**Task brief**
Identify the line with "1568x598 pixels. Task: Click"; copy word for word that line and every one after it, to the end of the listing. Exclude pictures.
*** Block opens ***
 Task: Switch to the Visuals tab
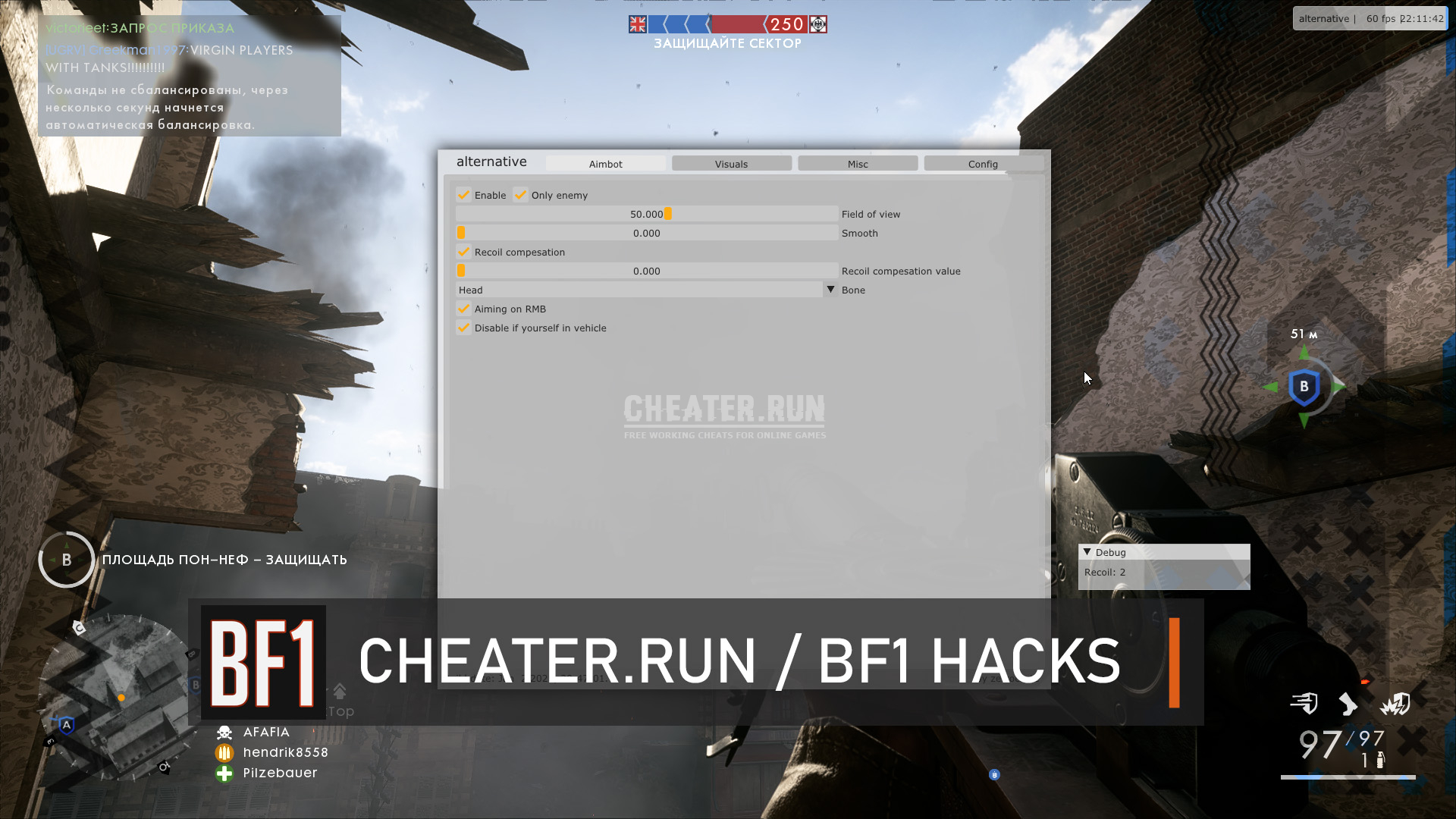(x=731, y=163)
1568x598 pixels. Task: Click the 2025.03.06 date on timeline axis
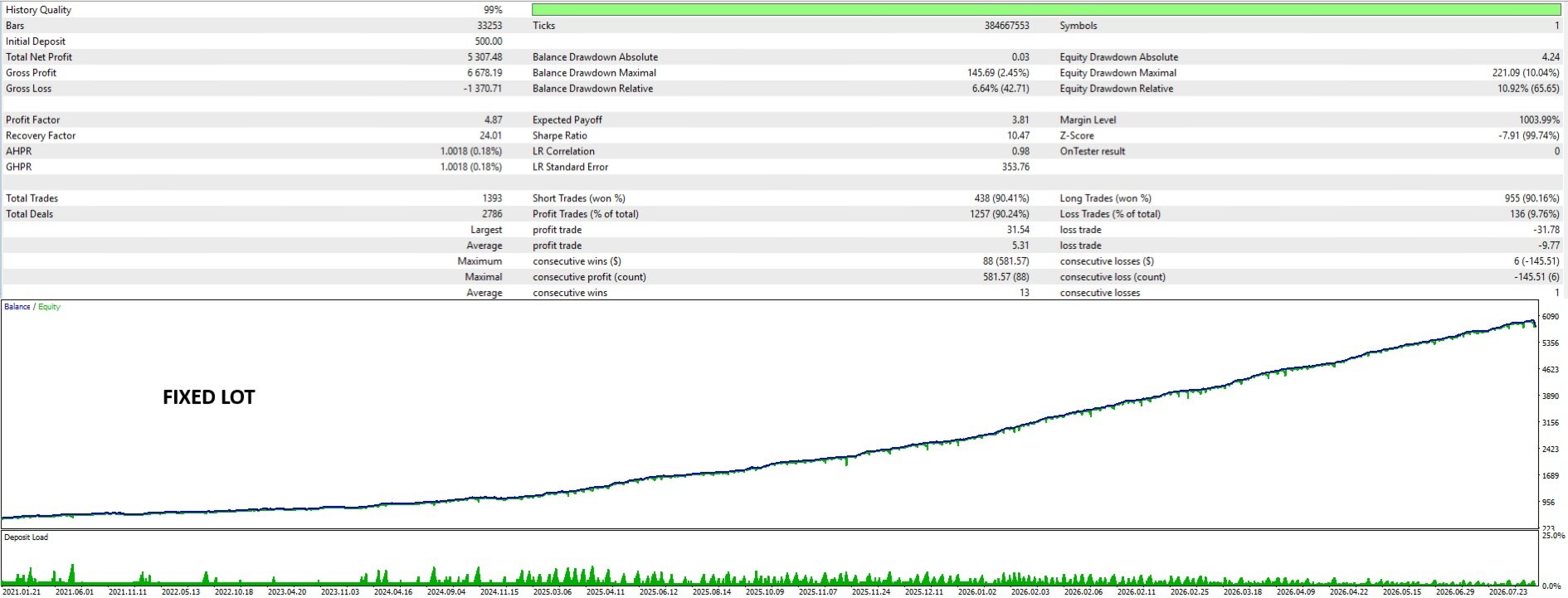coord(553,591)
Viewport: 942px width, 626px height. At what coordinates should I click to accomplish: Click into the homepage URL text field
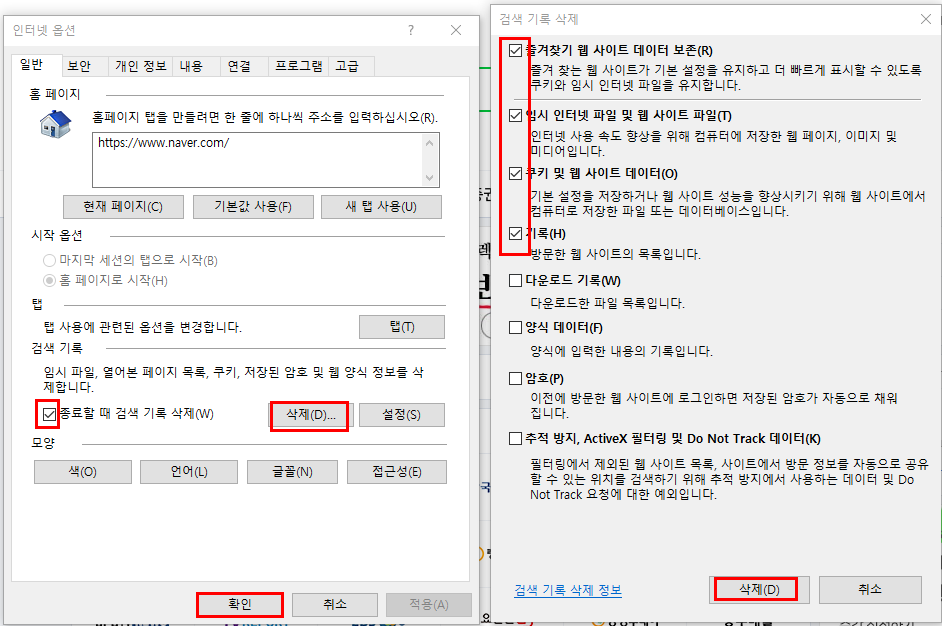258,160
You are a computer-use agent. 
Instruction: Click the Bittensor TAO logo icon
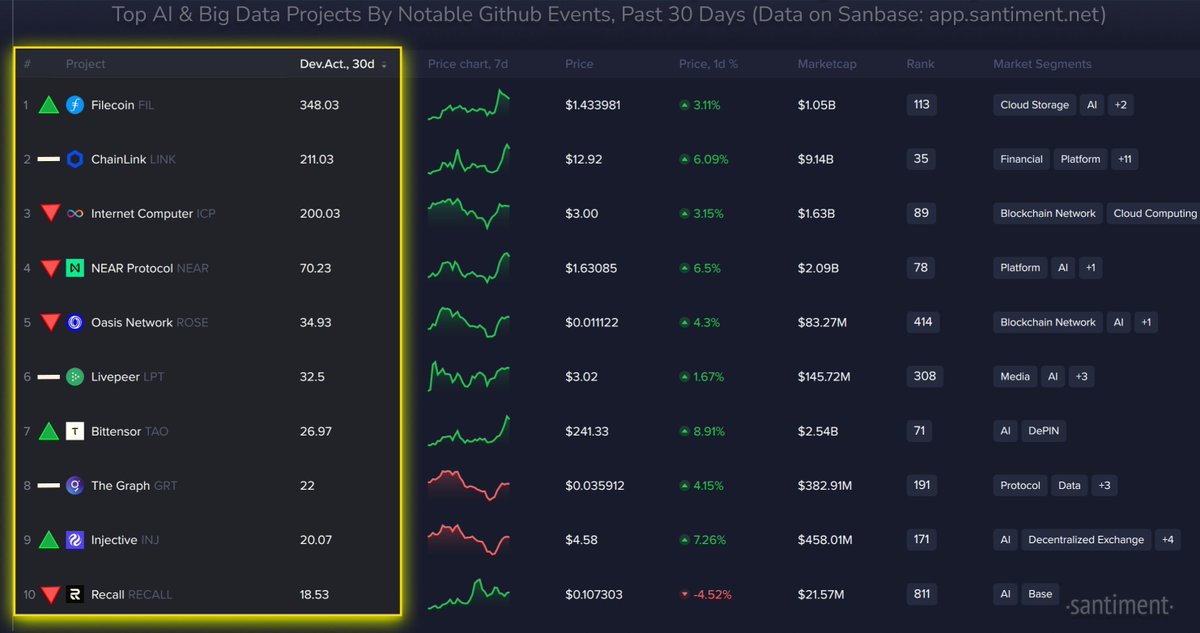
*** Block closes ***
**Solution to this problem**
1568x598 pixels. Task: Click the 2025.03.06 date on timeline axis
coord(553,591)
Viewport: 942px width, 626px height. At what coordinates should I click to accomplish: Click into the homepage URL text field
258,160
You are a computer-use agent. 
Instruction: Click the Bittensor TAO logo icon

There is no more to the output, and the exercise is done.